◆ Aim of the exercise
Reproduce the data below unchanged, from the very beginning through the line containing "Action: [628, 391]", and leave the pictures out.

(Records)
━━━━━━━━━━━━━━━━

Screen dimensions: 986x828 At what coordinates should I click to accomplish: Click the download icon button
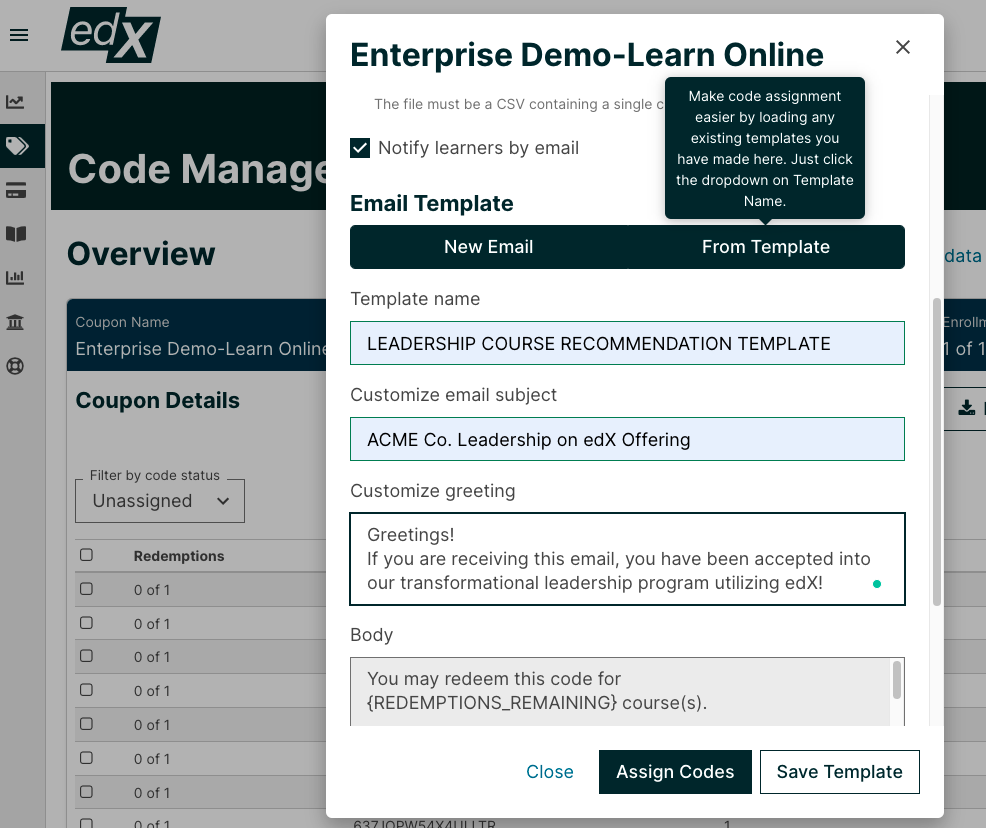pos(967,408)
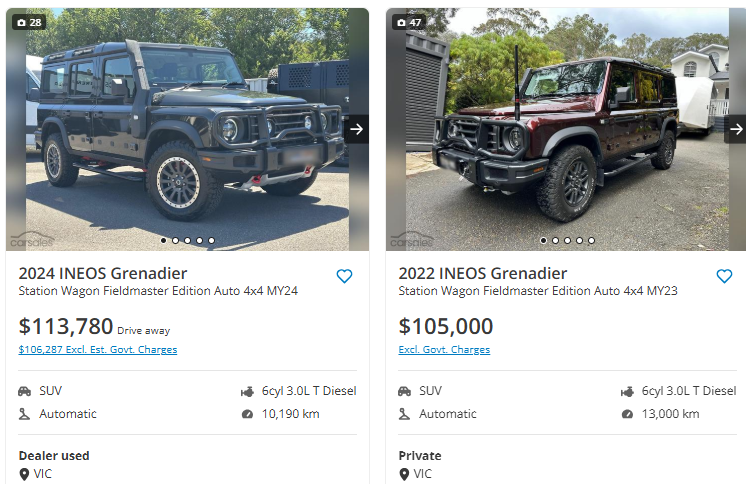Viewport: 746px width, 484px height.
Task: Click engine icon beside 6cyl 3.0L T Diesel on 2022 listing
Action: [628, 391]
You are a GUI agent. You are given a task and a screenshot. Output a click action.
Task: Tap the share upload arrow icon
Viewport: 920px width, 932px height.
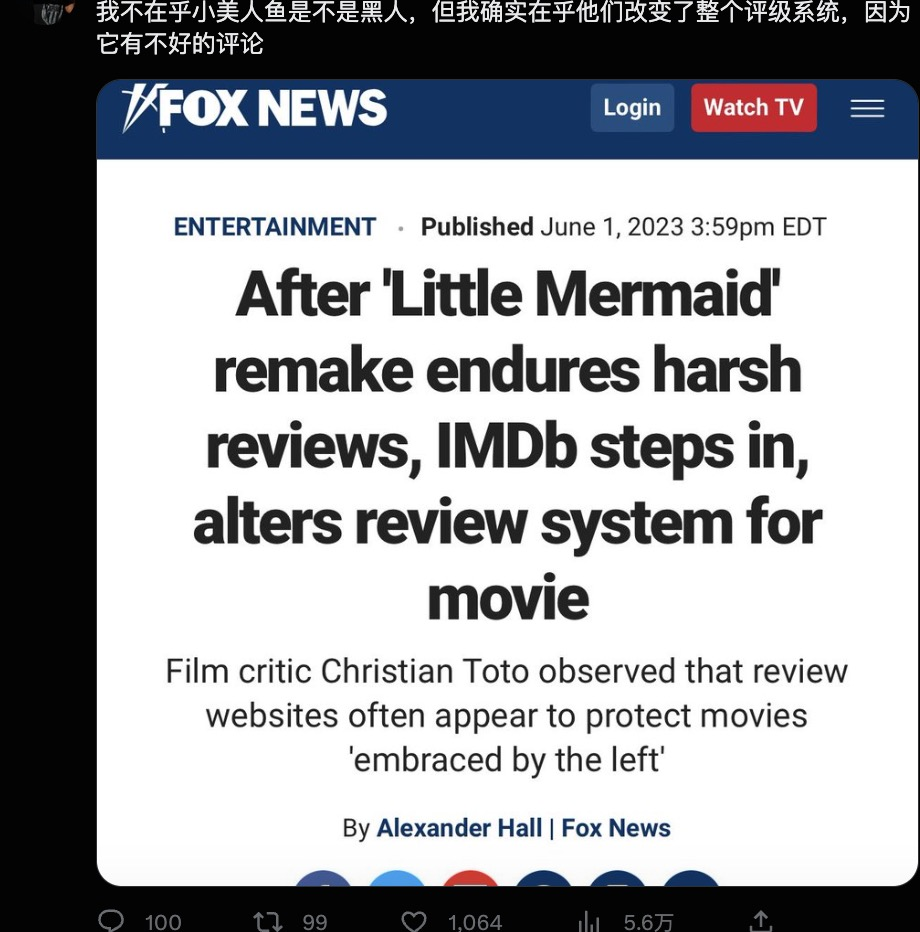pos(760,921)
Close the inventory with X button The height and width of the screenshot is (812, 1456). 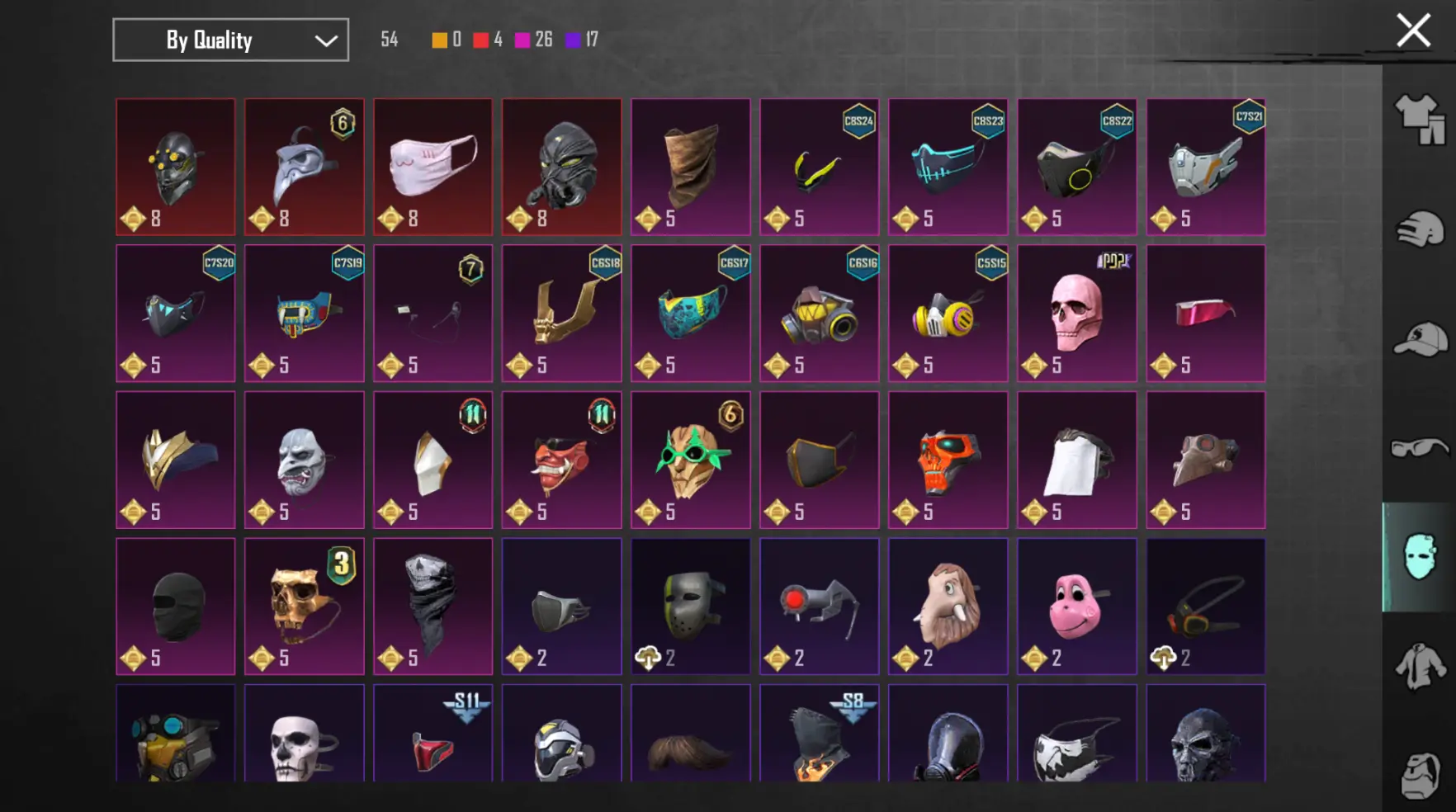pyautogui.click(x=1413, y=31)
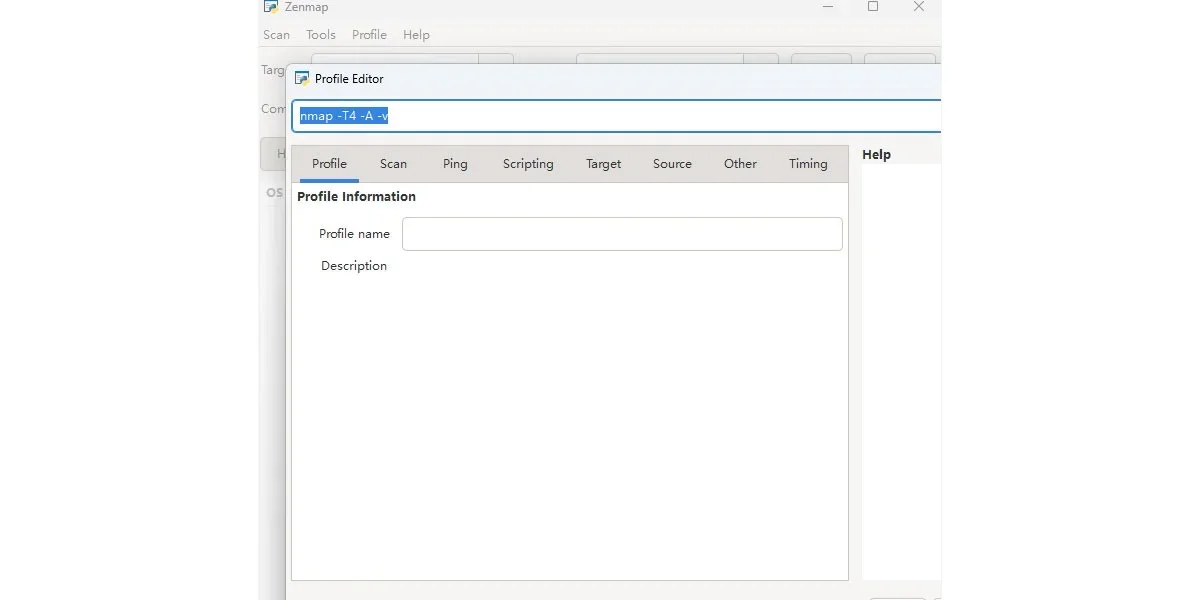The height and width of the screenshot is (600, 1200).
Task: Close the Zenmap window
Action: point(919,7)
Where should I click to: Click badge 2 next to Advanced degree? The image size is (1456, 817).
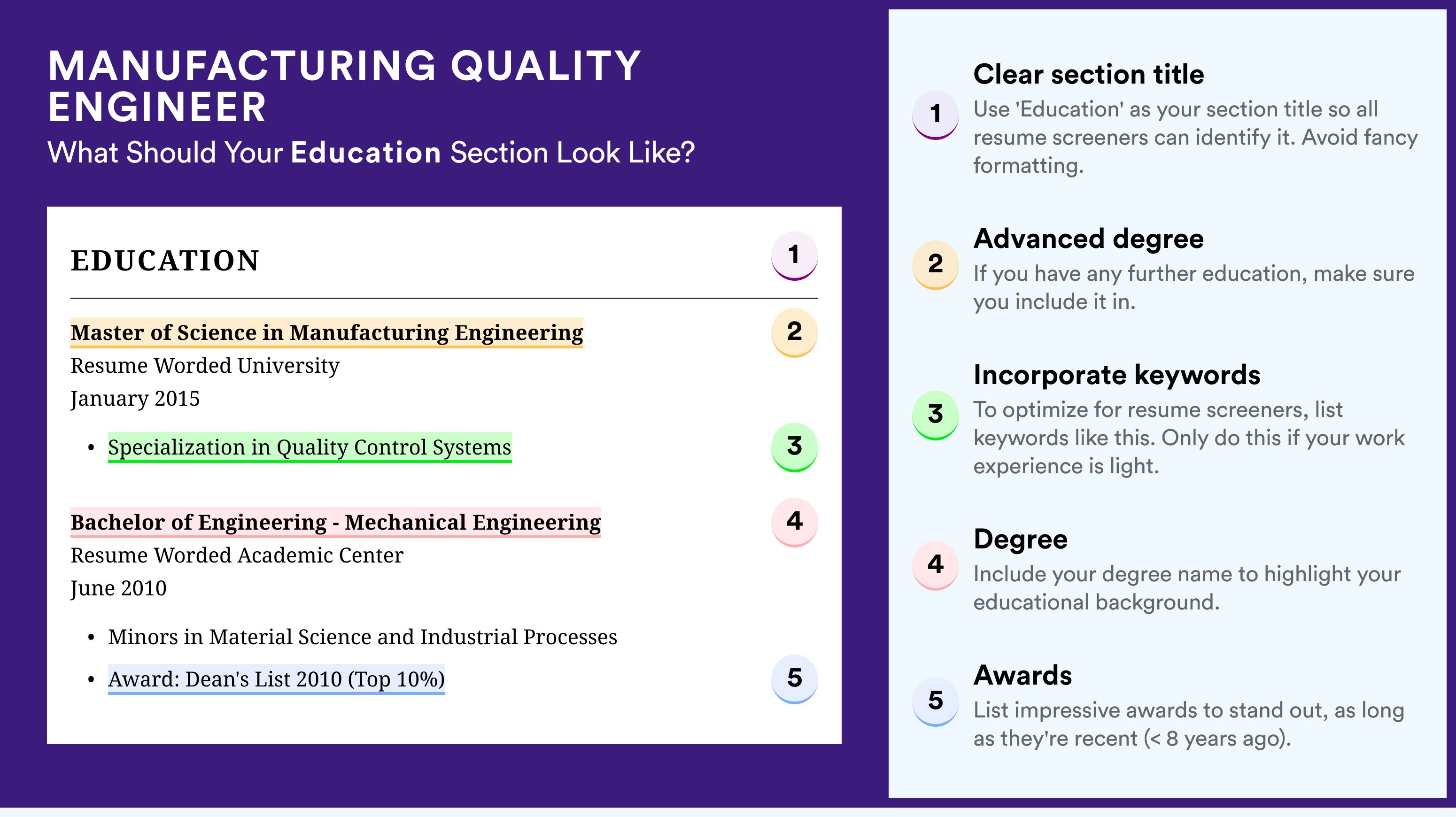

━━━━━━━━━━━━━━━━

◆ The solution
Screen dimensions: 986x828 At what coordinates should I click to accomplish: Click the download icon button
pos(967,408)
Viewport: 746px width, 484px height.
Task: Click engine icon beside 6cyl 3.0L T Diesel on 2022 listing
Action: [628, 391]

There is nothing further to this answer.